Saturday, 15 December 2012

Another school shooting, and America's doomed romance with guns continues

With twenty-eight dead in Connecticut, the logical response would be gun control. America’s latest school shooting is perhaps the most shocking yet, and it is undeniable, no matter the mental state of the gunman, that the easy availability of guns was the main factor. After the Dunblane school shooting in 1996 Scottish and British gun control laws were tightened severely. The same thing happened again when Derrick Bird shot more than twenty people in his home town, targeting some of his ‘enemies’, but mainly killing random people as they walked down the street. The UK, as with most countries, are able to balance mourning for these tragedies with a level-headed and positive approach to gun control. In America, things are different.

It is inevitable, but very little, if anything at all, will happen in the aftermath of the Newtown shooting. Adam Lanza’s identity had been revealed for only a few minutes when the pre-emptive strikes against the gun control campaigners began. Lanza has a mental illness, they said, negating any responsibility that easily-accessible firearms had played in the events. At the same time, old arguments emerge which claim that bringing politics, in the form of a gun control debate, into the aftermath of a massacre is a heartless act in itself.
As someone who lives in a country where the only people who have guns are farmers and particularly determined gangsters the idea of being able to walk into a supermarket and buy a firearm is surreal. There is no call in Britain for lesser gun control, because people seem to know the risks. But Britain, like the rest of Europe, has a different relationship with weapons to America. This relationship was explored, without much in the way of a satisfactory conclusion, by Michael Moore in Bowling For Columbine (in the end this relationship confused and angered him so he ended up chasing an aging Charleton Heston around the latter's home with a picture of a dead schoolgirl).

Ultimately Americans associated guns with 'freedom', and freedom with America - as long as this remains the case, the issue of gun control will never be removed from it's deadly rut. Guns are part of the national character to a significant extent, but, especially in the familiar aftermath of shootings like the one in Newtown, there are growing calls to restrict the sale of firearms. As I said above, nothing will happen.

The political situation in America is at deadlock on almost every issue. Obama may have scrapped past Romney in the presidential election, but he still has to deal with Republicans pouncing on his every move, motivated by the slender mandate the country afforded him. Republicans don't want gun control, and they would be able, with the help of the very rich pro-gun lobbies (like the NRA, whose natural reaction to a news flash about a school shooting is to draft a defensive press release), to make the argument very difficult for the Democrats. Obama and his party know this. I don't know Obama's personal views on gun control, but it's also likely that many people in his own party are against it. It is a hugely damaging and risky argument to have, and therefore, with their partisan nature, the Republicans have been able to shut down any attempt at establishing a discourse on the matter. The same thing has happened, to differing extents, to gay marriage, to climate change, and to solutions to the failings of American capitalism.
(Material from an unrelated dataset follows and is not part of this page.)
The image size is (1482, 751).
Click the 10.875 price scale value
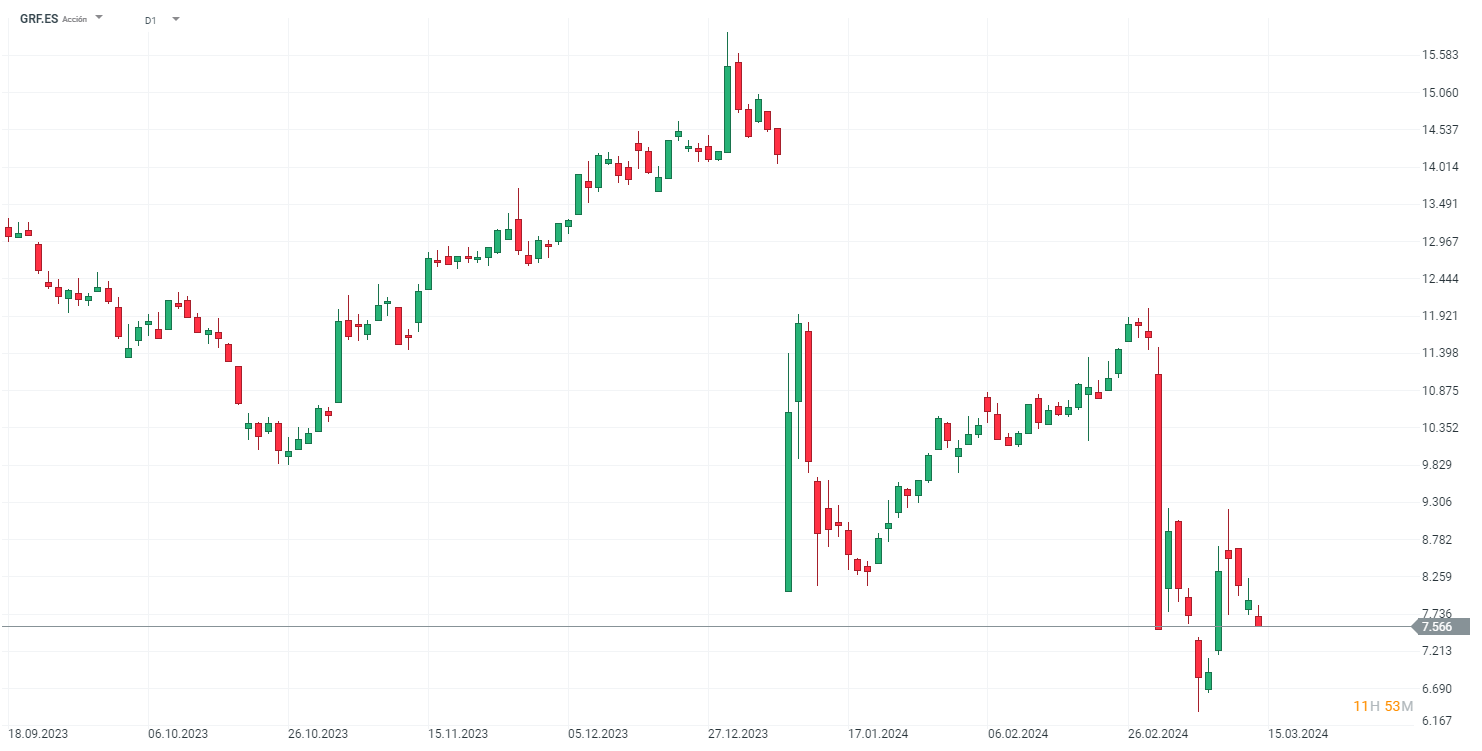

Gun control is also not the type of thing that would show improvements overnight, and the public are often hard to convince on measures which require a lot of work now, with no guaranteed outcome. In the event of guns being made illegal to own in America, there would be shootings and suicides as the police attempted to remove firearms from people. A few months in, when the first massacre is committed with an illegal gun, the pro-gun lobby will cart out their usual argument that it would have been prevented if one of the victims owned a gun.

Perhaps Obama, with no need to worry about personal re-election, could be brave, and attempt to move America towards a solution. He would have a number of big city mayors, like Michael Bloomberg, on his side (mayors who have to deal with gun crime in large American cities know first hand that the real tragedy of America's relationship with firearms is not the occasion school shooting but the constant stream of bodies which flow from gang disputes, all aided by a lack of gun control). Obama is already one of the most divisive presidents in American history, and immediate move towards gun control would likly entrench that. But dither, and refuse to move, and he will face a few more tearful press conferences before he walks out of the White House for the last time.